**Short problem**
Print the records between the lines holding "This screenshot has" and "click(x=1307, y=58)", inclusive, exactly as they appear. Leave the pictures out of your answer.

**Data supplied**
☆ ☆ ☆ ☆

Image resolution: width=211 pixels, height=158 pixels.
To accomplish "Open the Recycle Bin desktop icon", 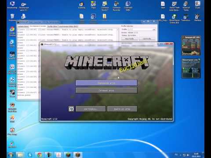I will click(12, 18).
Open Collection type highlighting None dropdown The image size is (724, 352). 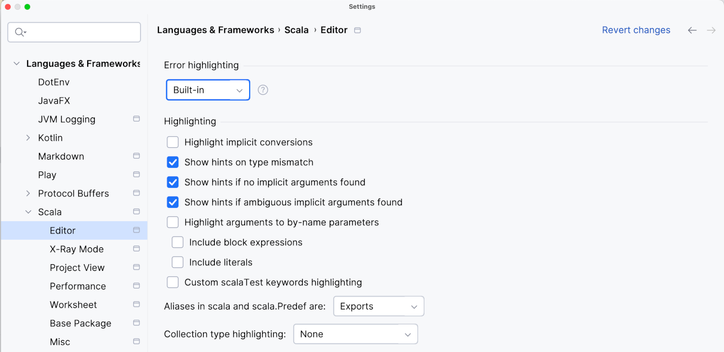point(355,334)
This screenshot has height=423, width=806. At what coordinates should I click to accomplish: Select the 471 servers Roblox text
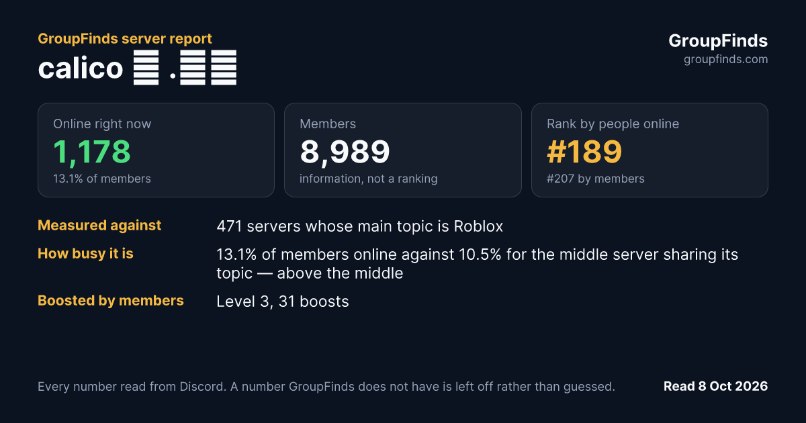point(359,226)
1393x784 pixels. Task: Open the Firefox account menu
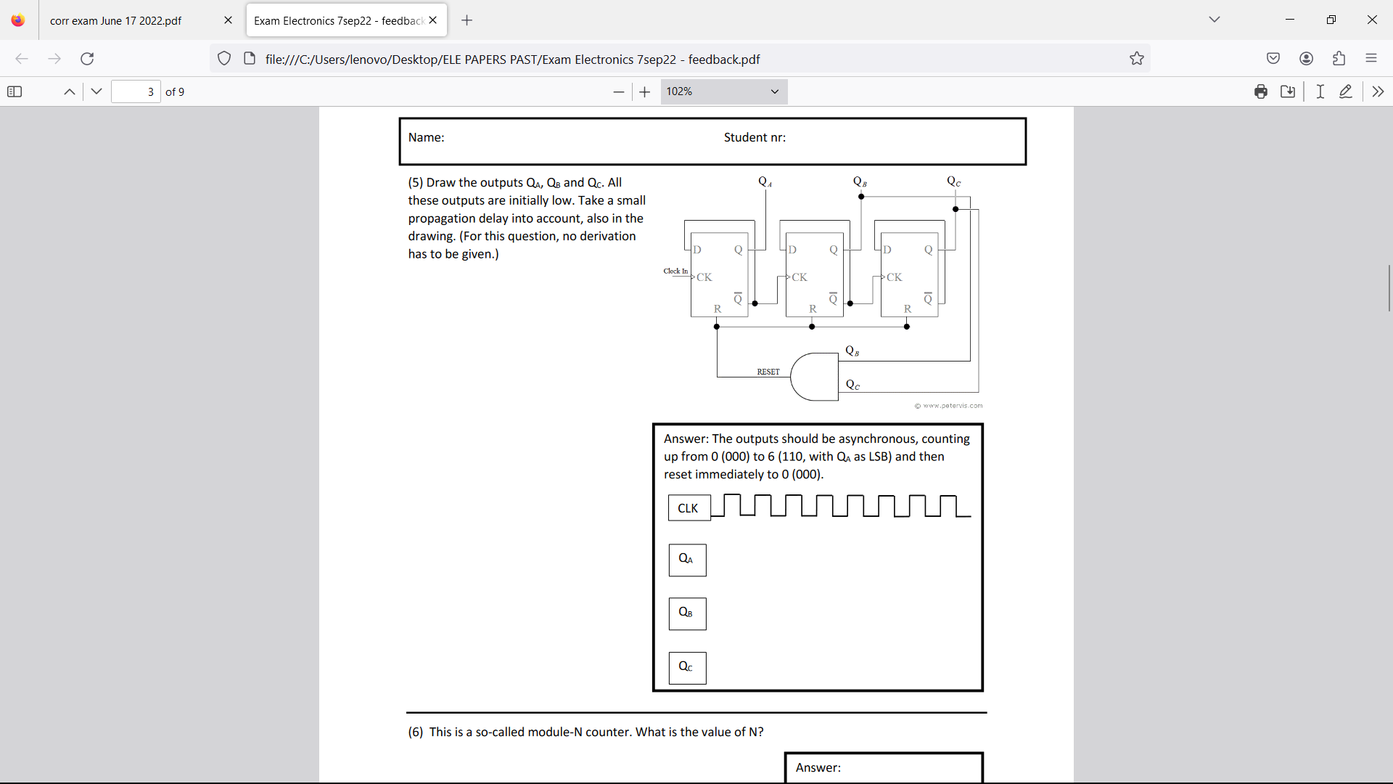click(x=1307, y=58)
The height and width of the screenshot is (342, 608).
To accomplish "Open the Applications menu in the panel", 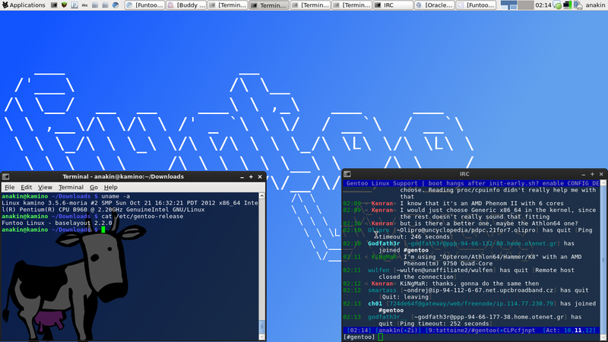I will click(x=24, y=5).
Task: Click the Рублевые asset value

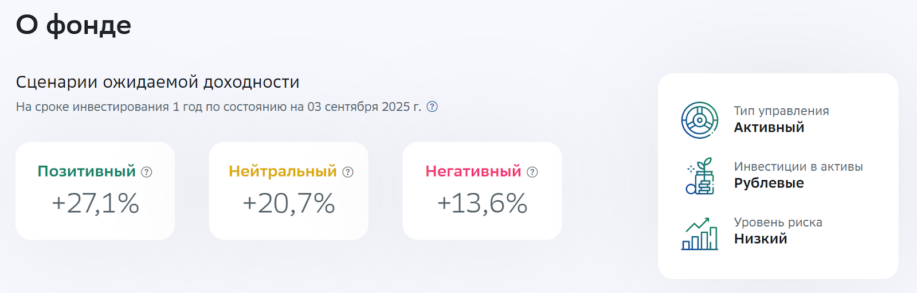Action: click(769, 183)
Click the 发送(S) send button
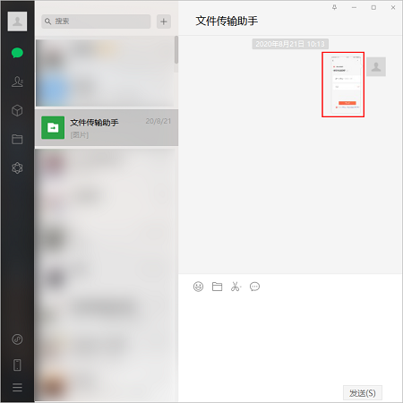The height and width of the screenshot is (403, 403). click(x=363, y=393)
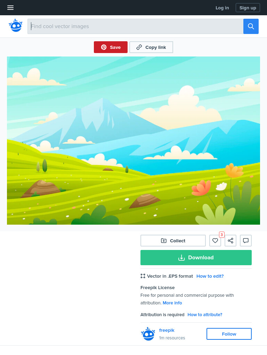
Task: Focus the Find cool vector images field
Action: [136, 26]
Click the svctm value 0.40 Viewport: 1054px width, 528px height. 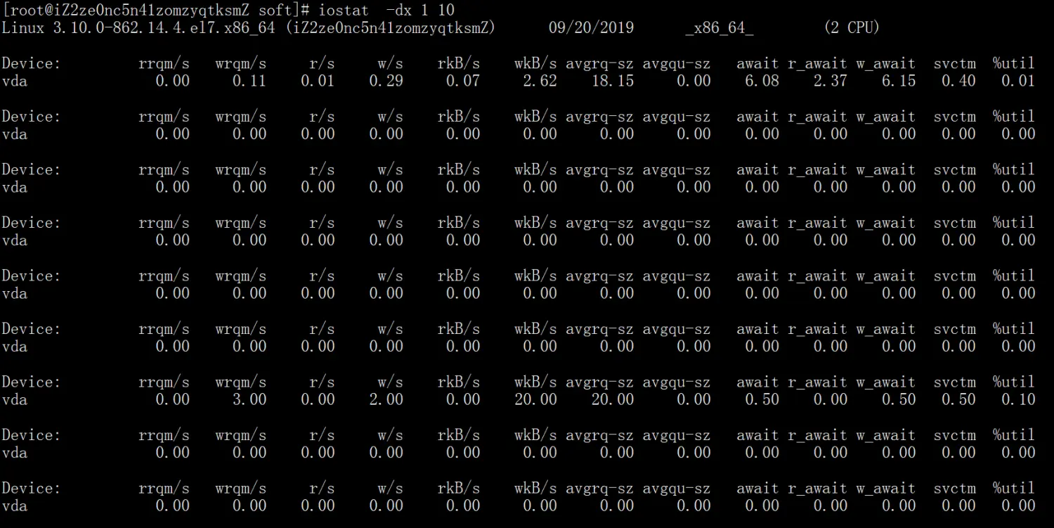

☆ ☆ ☆ ☆

**Correct answer**
This screenshot has height=423, width=806. At what coordinates should I click to accomplish: Select the 471 servers Roblox text
point(359,226)
1393x784 pixels. Task: Open the Firefox account menu
click(x=1307, y=58)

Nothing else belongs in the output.